Background: An increasing number of studies have shown that Isthmin 1 (ISM1), a secreted protein, is important in tumorigenesis and invasion, including in colorectal cancer (CRC). However, the mechanisms are still unclear. This study aims to explore the function and prognosis capacity of ISM1 in CRC. Methods: We investigated the expression of ISM1 in 18 CRC tissues vs. adjacent normal tissues from GSE50760, 473 CRC tissues vs. 41 normal tissues from The Cancer Genome Atlas (TCGA), and across gastrointestinal cancer types. Differences were further confirmed in CRC tissues via quantitative real-time polymerase chain reaction (qRT-PCR). Then, we analyzed correlations between clinicopathologic features and ISM1 expression, including prognostic prediction value, using the Kaplan-Meier method and multivariate Cox regression. Gene set enrichment analysis (GSEA) was performed to identify ISM1-related pathways. In vitro experiments were performed to verify the role of ISM1 in epithelial-mesenchymal transition (EMT) and CRC progression. Results: Multiple datasets showed that ISM1 is upregulated in CRC tissues, which was validated. Patients with higher ISM1 expression had shorter overall survival (OS), and ISM1 expression served as an independent prognostic factor. Enrichment analysis showed that ISM1 upregulation was positively correlated with cancer-related pathways, such as EMT, hypoxia, and the Notch and KRAS signaling pathways.

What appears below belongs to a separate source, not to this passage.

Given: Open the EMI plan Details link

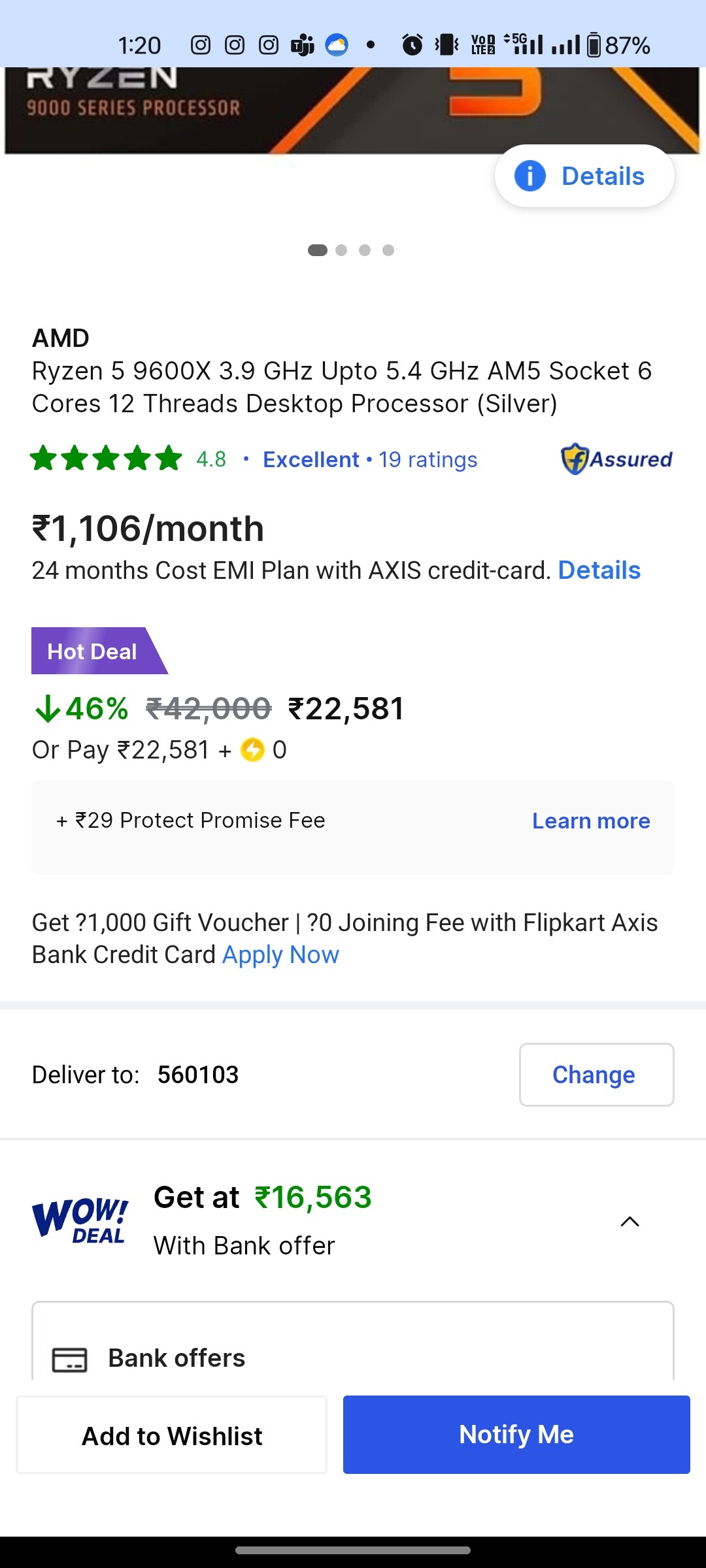Looking at the screenshot, I should (599, 570).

We were exclusively interested in the connection between ISM1 and EMT because 71% of genes in this pathway were significantly positively co-expressed with ISM1, which may account for why patients with higher ISM1 expression are prone to regional lymph node involvement and progression to advanced stages. In addition, we found that ISM1 was positively correlated with multiple immunosuppressive pathways such as IL2/STAT5, TNF-α/NF-κB, and TGF-β, and immune checkpoints, including PD-L1, PD-1, CTLA-4, and LAG3, which may account for upregulation of ISM1 in immunotherapy-resistant patients. Notably, through in vitro experiments, we found that ISM1 promoted EMT and colon cancer cell migration and proliferation. Conclusion: ISM1 is critical for CRC development and progression, which enhances our understanding of the low response rate of CRC to immunotherapy via immunosuppressive signaling pathways.

Keywords: EMT; ISM1; colorectal cancer; immunosuppressive; microenvironment.